3) Construction Phase: This third phase focuses on
achieving the functionality of the software. For this, it is
necessary to verify the pending requirements, manage the
changes in relation to the evaluations made by the users and
carry out the improvements.
4) Transition Phase: This fourth phase is the one that
closes the project and seeks to ensure the availability of the
software for end users. For this, it is necessary to carry out
the final tests, adjust the errors and defects found, train users
on the use of the software and provide the necessary technical
support [18].
C. Elements of the RUP Methodology
A case apart from the four phases presented above, the RUP
methodology is governed by four elements that work together
and help to obtain the final result of the project.

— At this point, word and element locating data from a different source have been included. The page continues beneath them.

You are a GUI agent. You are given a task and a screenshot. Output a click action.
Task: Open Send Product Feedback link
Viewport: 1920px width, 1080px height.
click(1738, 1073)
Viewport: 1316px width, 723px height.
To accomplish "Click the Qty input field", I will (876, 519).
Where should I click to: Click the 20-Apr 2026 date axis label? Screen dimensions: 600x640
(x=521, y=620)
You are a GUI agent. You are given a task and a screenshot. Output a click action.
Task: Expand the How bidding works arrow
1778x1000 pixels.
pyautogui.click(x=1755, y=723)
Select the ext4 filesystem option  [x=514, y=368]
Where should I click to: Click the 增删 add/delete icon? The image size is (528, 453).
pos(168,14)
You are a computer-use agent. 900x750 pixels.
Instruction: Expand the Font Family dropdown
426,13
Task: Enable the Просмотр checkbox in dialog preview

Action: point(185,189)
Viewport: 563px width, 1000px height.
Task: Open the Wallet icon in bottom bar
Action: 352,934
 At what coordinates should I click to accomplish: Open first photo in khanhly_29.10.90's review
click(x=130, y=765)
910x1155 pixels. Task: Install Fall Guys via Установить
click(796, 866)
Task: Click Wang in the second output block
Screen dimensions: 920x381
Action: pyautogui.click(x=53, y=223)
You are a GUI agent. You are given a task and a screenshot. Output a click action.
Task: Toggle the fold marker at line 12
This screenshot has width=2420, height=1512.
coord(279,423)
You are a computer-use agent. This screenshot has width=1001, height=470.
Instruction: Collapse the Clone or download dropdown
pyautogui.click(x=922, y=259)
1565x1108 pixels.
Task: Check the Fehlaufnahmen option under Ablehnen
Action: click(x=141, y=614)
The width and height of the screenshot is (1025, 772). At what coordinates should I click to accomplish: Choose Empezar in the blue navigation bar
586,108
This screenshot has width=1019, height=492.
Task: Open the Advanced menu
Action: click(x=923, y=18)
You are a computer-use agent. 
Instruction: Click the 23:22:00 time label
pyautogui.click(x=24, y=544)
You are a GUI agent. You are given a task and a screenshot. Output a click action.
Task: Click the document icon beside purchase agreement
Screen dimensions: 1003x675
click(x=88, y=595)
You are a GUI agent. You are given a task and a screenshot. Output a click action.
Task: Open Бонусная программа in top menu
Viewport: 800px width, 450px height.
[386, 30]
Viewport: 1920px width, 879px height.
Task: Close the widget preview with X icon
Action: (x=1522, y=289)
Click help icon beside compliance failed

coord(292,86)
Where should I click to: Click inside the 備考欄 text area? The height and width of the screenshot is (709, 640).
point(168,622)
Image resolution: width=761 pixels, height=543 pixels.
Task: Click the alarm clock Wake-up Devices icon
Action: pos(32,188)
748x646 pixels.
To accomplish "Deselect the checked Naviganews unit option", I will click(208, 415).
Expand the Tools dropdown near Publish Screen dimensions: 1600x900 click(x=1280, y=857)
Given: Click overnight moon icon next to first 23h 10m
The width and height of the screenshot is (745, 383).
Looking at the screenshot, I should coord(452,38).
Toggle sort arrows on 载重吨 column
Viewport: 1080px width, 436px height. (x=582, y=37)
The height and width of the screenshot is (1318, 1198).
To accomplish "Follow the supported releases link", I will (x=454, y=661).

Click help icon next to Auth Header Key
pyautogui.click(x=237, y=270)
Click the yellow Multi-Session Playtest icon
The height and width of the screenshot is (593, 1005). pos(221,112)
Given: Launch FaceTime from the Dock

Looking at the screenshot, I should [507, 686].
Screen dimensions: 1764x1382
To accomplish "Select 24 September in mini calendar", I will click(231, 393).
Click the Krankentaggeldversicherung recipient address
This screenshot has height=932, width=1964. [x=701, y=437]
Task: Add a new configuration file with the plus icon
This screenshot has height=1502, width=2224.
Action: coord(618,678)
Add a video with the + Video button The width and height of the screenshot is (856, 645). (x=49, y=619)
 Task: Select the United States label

1) Roles: It refers to the functions performed by each of
the individuals or entities involved in the project. In this regard,
it is worth mentioning that an involved party can play several
roles, as well as the same role can be represented by several
parties. In this sense, some roles [19], for example, could
be that of a technical documenter, a software architect and
a quality assurance.
2) Activities: It refers to the tasks that must be carried out
by each of the individuals or entities involved in the project. In
this regard, it is worth mentioning that each activity is assigned
to a specific role. In this sense, some activities, for example,
could be the elaboration of the use case diagram, the capture
of software requirements and the performance of tests.
3) Artifacts: It refers to the products (in intermediate
or final state) that originate during the various activities of
the project and that are used to obtain the final result. In
this regard, it is worth mentioning that the products capture
information about the work carried out and transmit it. In this
sense, some artifacts, for example, could be a document (such
as the software architecture document), a model (such as the
use case model) and an element belonging to a model (such
as a class) [19].
4) Workflows: It refers to the sequence of activities that
produce observable results of the project. In this regard, it is
worth mentioning that all the roles, activities and artifacts that
have been previously defined are integrated into the workflows.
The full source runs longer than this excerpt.